*Stated exercise A*: In the electromagnetism solution, along what curve does the particle move?
*Stated exercise B*: Write out the stretch of the electromagnetism solution from "From (7) and" through "cos(qBo*t/m)] ..... (9)", switching "cycloid" to "circle".

Electromagnetism

Q. Electromagnetism

Question.
A particle having mass m and charge q is released from the origin in a region in which magnetic field and electric field are given by B vector = - Bo*j vector and E vector = Eo* k vector. Find the speed of the particle as a function of its Z - coordinate.

Answer.

Lorentz force: F = (Fx, Fy, Fz) = q(E + V x B)
Here E = (0, 0, Eo), V = (Vx, Vy, Vz) and B = (0, -Bo, 0) ==>
V x B = (Vz*Bo, 0, -Vx*Bo)
m*(dV/dt) = q(Vz*Bo, 0, Eo -Vx*Bo)
(m/qBo)*(dV/dt) = (Vz, 0, Eo/Bo -Vx) ==>

(m/qBo)*(dVx/dt) = Vz ..... (1)
(m/qBo)*(dVz/dt) = Eo/Bo -Vx ..... (2)

Differentiate (1) wrt t ==> (m/qBo)*(d²Vx/dt²) = dVz/dt ..... (3)
Substitute dVz/dt from (3) in (2) ==>
(m/qBo)² * (d²Vx/dt²) = Eo/Bo -Vx
(m/qBo)² * (d²Vx/dt²) + Vx = Eo/Bo ..... (4)
The solution of the differential equation (4) is
Vx = (Eo/Bo)*[1-cos(qBo*t/m)] ..... (5)
From (1) ==>
Vz = (Eo/Bo)*sin(qBo*t/m) ..... (6)

From (5) and (6) ==>
X = (Eo/Bo)*[t - (m/qBo)sin(qBo*t/m)] ..... (7)
Z = (mEo/qBo²)*[1 - cos(qBo*t/m)] ..... (8) 

From (7) and (8) ==>
The particle is moving along the cycloid in the xz coordinate plane.

V² = Vx² + Vz² = (Eo/Bo)² * [2 - 2cos(qBo*t/m)]
V² = (Eo/Bo)² * 2[1 - cos(qBo*t/m)] ..... (9)
From (8) and (9) ==> V² = 2qEo*Z/m
V = √(2qEo*Z/m)

*Record extracts*:
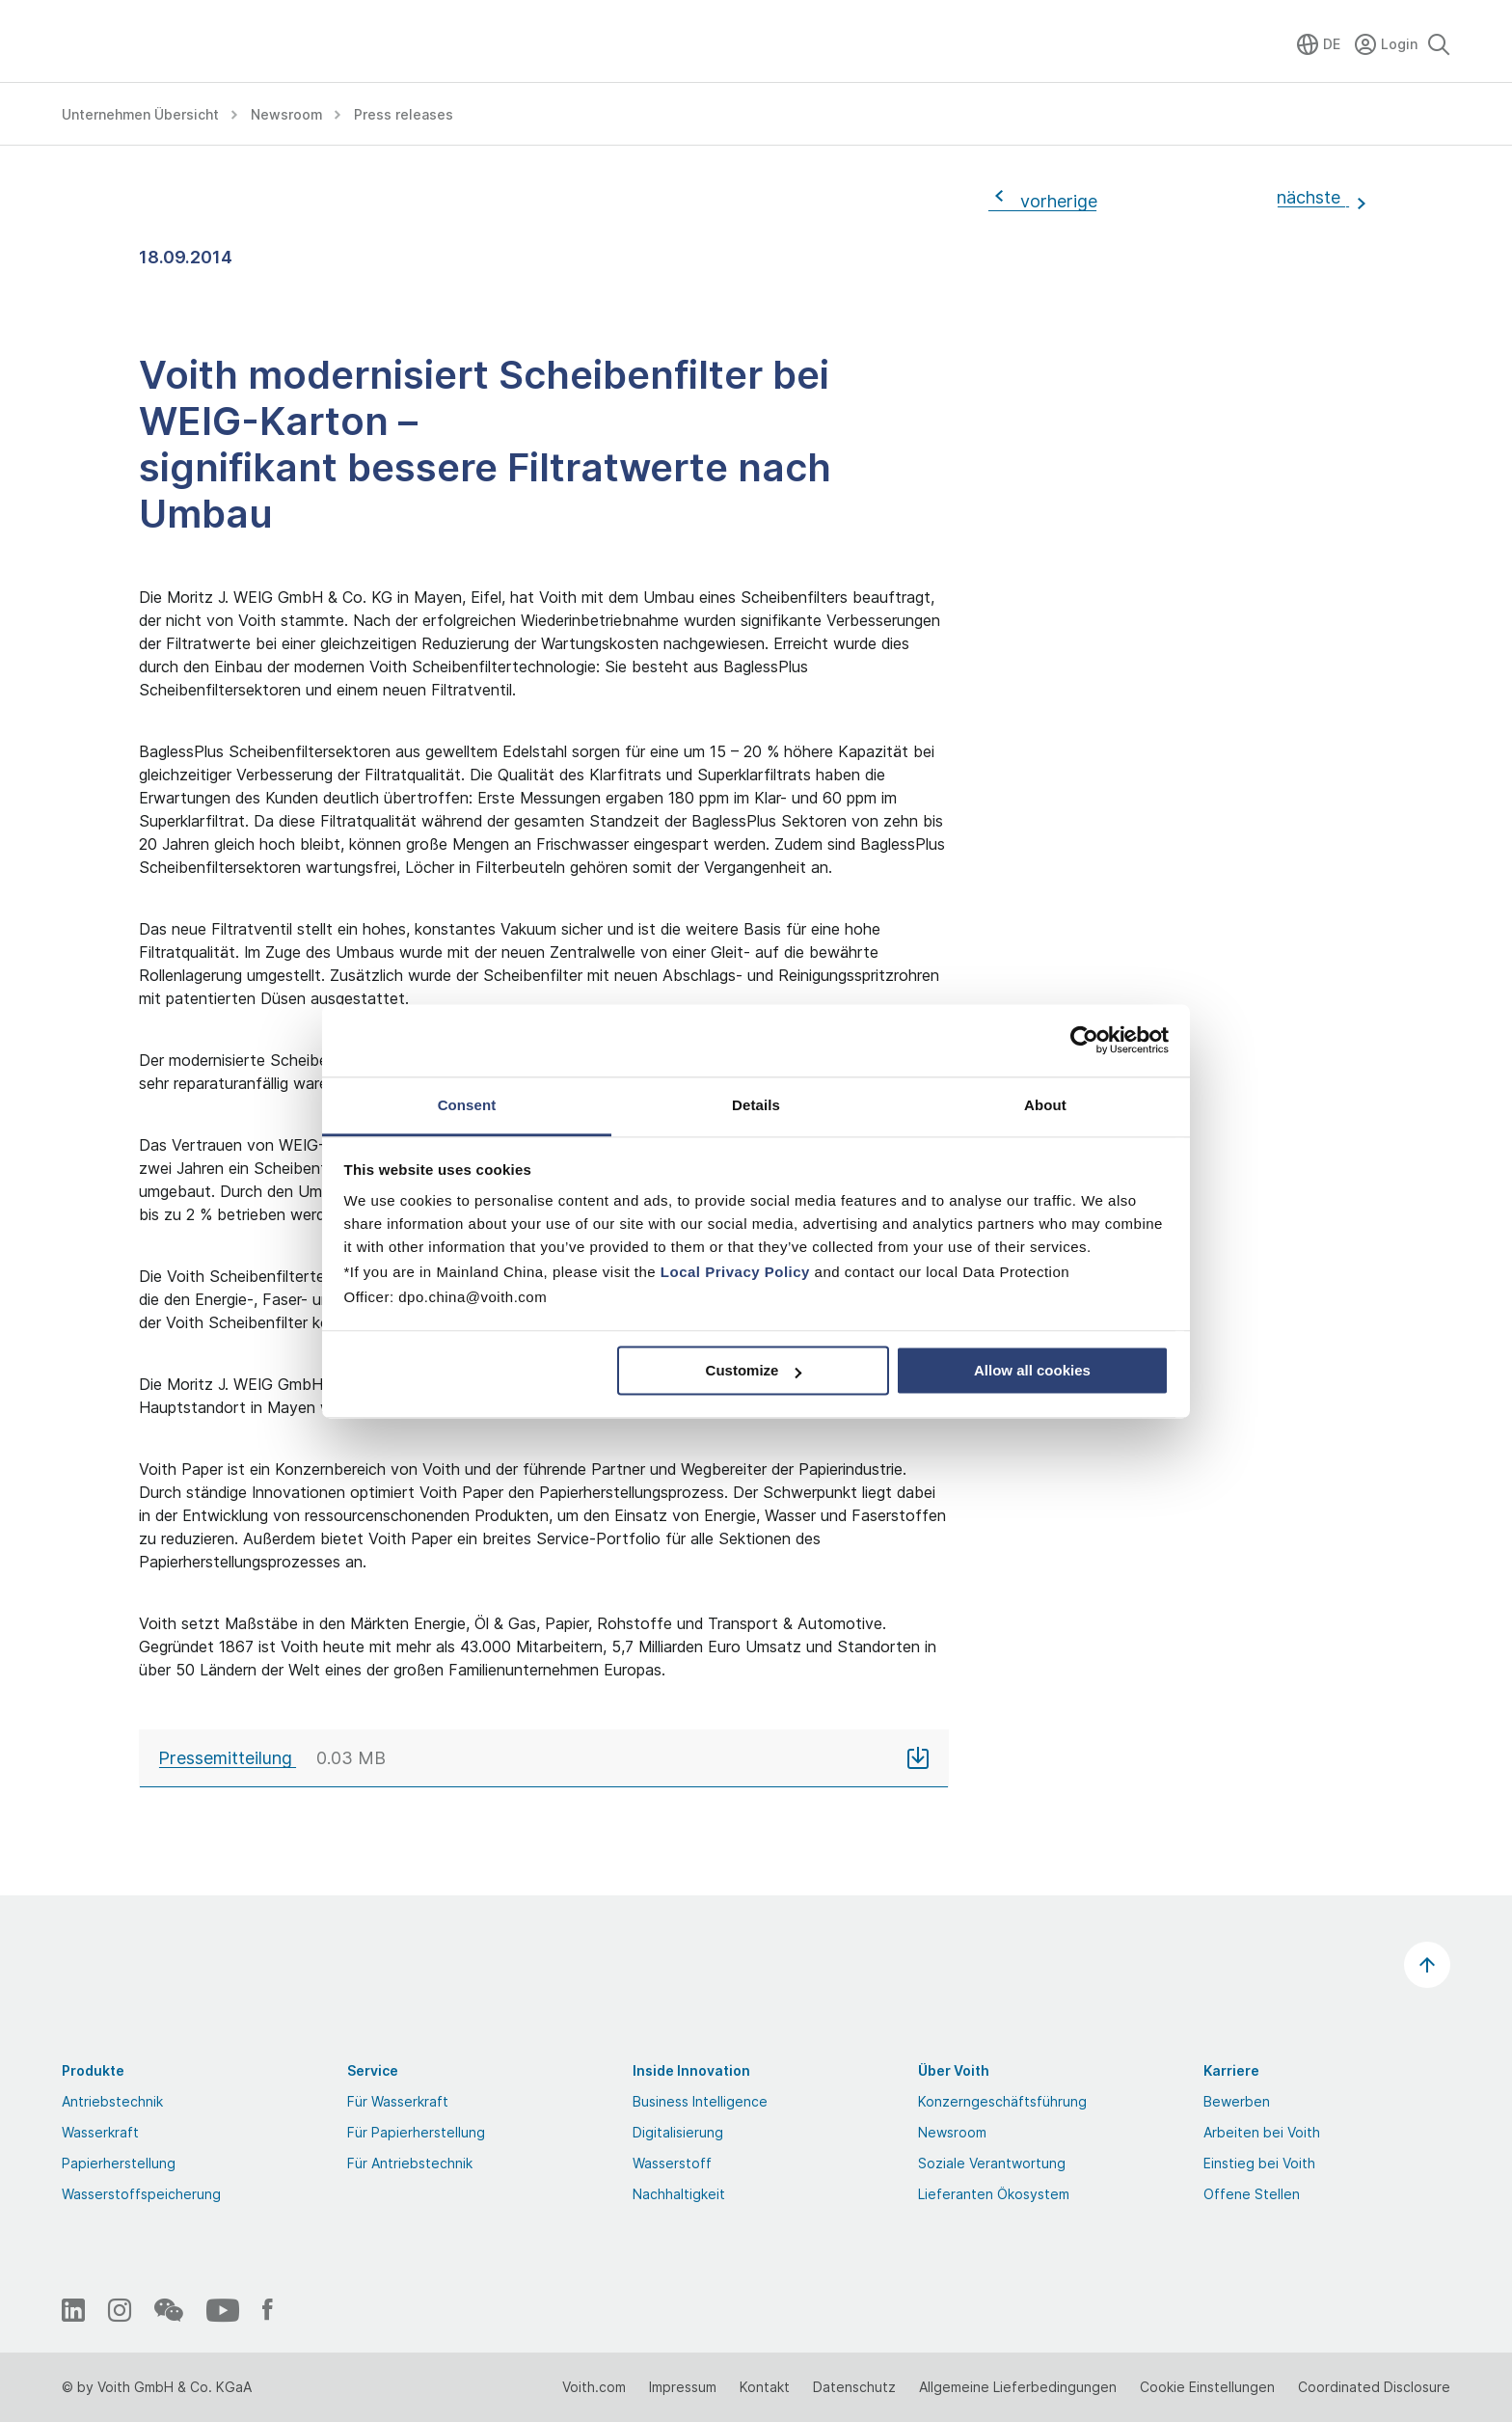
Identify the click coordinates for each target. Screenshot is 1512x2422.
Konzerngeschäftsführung (1002, 2101)
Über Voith (953, 2070)
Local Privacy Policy (735, 1272)
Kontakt (765, 2387)
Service (372, 2070)
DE (1331, 44)
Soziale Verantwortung (992, 2163)
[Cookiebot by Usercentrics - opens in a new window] (1084, 1039)
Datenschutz (854, 2387)
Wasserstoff (672, 2163)
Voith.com (594, 2387)
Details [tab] (756, 1105)
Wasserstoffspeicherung (141, 2194)
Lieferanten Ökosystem (993, 2194)
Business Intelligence (700, 2101)
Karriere (1231, 2070)
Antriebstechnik (112, 2101)
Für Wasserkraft (397, 2101)
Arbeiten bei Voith (1261, 2132)
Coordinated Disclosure (1374, 2387)
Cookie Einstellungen (1207, 2387)
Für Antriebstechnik (409, 2163)
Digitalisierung (678, 2132)
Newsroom (952, 2132)
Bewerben (1236, 2101)
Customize (754, 1370)
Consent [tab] (467, 1105)
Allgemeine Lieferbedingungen (1018, 2387)
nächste (1313, 197)
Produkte (93, 2070)
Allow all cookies (1032, 1370)
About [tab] (1045, 1105)
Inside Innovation (691, 2070)
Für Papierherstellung (416, 2132)
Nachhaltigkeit (679, 2194)
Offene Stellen (1251, 2194)
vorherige (1054, 201)
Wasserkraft (100, 2132)
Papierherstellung (119, 2163)
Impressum (682, 2387)
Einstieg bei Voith (1259, 2163)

*Expected answer A*: It moves along a cycloid in the xz coordinate plane.

*Expected answer B*:
From (7) and (8) ==>
The particle is moving along the circle in the xz coordinate plane.

V² = Vx² + Vz² = (Eo/Bo)² * [2 - 2cos(qBo*t/m)]
V² = (Eo/Bo)² * 2[1 - cos(qBo*t/m)] ..... (9)